* _What is being asked_: Word for word, repeat every entry that appears below.

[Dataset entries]
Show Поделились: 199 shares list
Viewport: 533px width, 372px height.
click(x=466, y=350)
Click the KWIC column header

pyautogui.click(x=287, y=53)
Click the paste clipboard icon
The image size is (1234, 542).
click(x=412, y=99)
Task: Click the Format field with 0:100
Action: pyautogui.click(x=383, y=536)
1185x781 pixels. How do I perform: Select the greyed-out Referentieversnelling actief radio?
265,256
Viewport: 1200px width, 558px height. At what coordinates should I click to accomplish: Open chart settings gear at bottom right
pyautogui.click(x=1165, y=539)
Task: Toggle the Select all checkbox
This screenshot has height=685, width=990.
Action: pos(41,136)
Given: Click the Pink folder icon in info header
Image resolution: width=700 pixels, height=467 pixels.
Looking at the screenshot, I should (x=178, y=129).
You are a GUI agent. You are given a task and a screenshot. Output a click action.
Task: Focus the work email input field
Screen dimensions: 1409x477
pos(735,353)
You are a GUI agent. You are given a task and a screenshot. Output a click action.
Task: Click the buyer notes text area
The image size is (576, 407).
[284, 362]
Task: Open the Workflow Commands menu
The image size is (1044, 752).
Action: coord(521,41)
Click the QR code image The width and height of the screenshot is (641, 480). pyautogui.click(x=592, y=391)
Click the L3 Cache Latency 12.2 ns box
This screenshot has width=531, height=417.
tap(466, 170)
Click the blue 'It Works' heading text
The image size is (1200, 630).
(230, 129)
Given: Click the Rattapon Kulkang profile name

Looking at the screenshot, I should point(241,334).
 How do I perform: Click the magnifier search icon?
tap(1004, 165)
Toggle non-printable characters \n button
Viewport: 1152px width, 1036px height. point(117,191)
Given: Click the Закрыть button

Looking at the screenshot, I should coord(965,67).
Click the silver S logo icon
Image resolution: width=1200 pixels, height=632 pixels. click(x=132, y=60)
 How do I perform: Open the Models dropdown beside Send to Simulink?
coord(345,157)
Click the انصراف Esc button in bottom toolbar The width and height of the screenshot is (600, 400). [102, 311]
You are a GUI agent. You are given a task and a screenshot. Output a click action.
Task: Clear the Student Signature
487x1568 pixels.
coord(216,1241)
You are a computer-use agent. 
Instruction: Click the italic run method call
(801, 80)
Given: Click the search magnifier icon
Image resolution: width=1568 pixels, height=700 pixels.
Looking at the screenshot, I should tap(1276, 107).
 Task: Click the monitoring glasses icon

* _Output of the exercise_:
Show Поделились: 199 shares list
Viewport: 533px width, 372px height.
click(x=466, y=350)
Click the KWIC column header

pyautogui.click(x=287, y=53)
Click the paste clipboard icon
The image size is (1234, 542).
click(x=412, y=99)
Task: Click the Format field with 0:100
Action: pyautogui.click(x=383, y=536)
1185x781 pixels. How do I perform: Select the greyed-out Referentieversnelling actief radio?
265,256
Viewport: 1200px width, 558px height. At what coordinates should I click to accomplish: Open chart settings gear at bottom right
pyautogui.click(x=1165, y=539)
Task: Toggle the Select all checkbox
This screenshot has height=685, width=990.
Action: pos(41,136)
Given: Click the Pink folder icon in info header
Image resolution: width=700 pixels, height=467 pixels.
Looking at the screenshot, I should (x=178, y=129).
You are a GUI agent. You are given a task and a screenshot. Output a click action.
Task: Focus the work email input field
Screen dimensions: 1409x477
pos(735,353)
You are a GUI agent. You are given a task and a screenshot. Output a click action.
Task: Click the buyer notes text area
The image size is (576, 407).
[284, 362]
Task: Open the Workflow Commands menu
The image size is (1044, 752).
Action: coord(521,41)
Click the QR code image The width and height of the screenshot is (641, 480). pyautogui.click(x=592, y=391)
Click the L3 Cache Latency 12.2 ns box
This screenshot has width=531, height=417.
tap(466, 170)
Click the blue 'It Works' heading text
The image size is (1200, 630).
(230, 129)
Given: Click the Rattapon Kulkang profile name

Looking at the screenshot, I should point(241,334).
 How do I perform: Click the magnifier search icon?
tap(1004, 165)
Toggle non-printable characters \n button
Viewport: 1152px width, 1036px height. point(117,191)
Given: Click the Закрыть button

Looking at the screenshot, I should coord(965,67).
Click the silver S logo icon
Image resolution: width=1200 pixels, height=632 pixels. click(x=132, y=60)
 How do I perform: Open the Models dropdown beside Send to Simulink?
coord(345,157)
Click the انصراف Esc button in bottom toolbar The width and height of the screenshot is (600, 400). [102, 311]
You are a GUI agent. You are given a task and a screenshot. Output a click action.
Task: Clear the Student Signature
487x1568 pixels.
coord(216,1241)
You are a computer-use agent. 
Instruction: Click the italic run method call
(801, 80)
Given: Click the search magnifier icon
Image resolution: width=1568 pixels, height=700 pixels.
Looking at the screenshot, I should tap(1276, 107).
 Task: Click the monitoring glasses icon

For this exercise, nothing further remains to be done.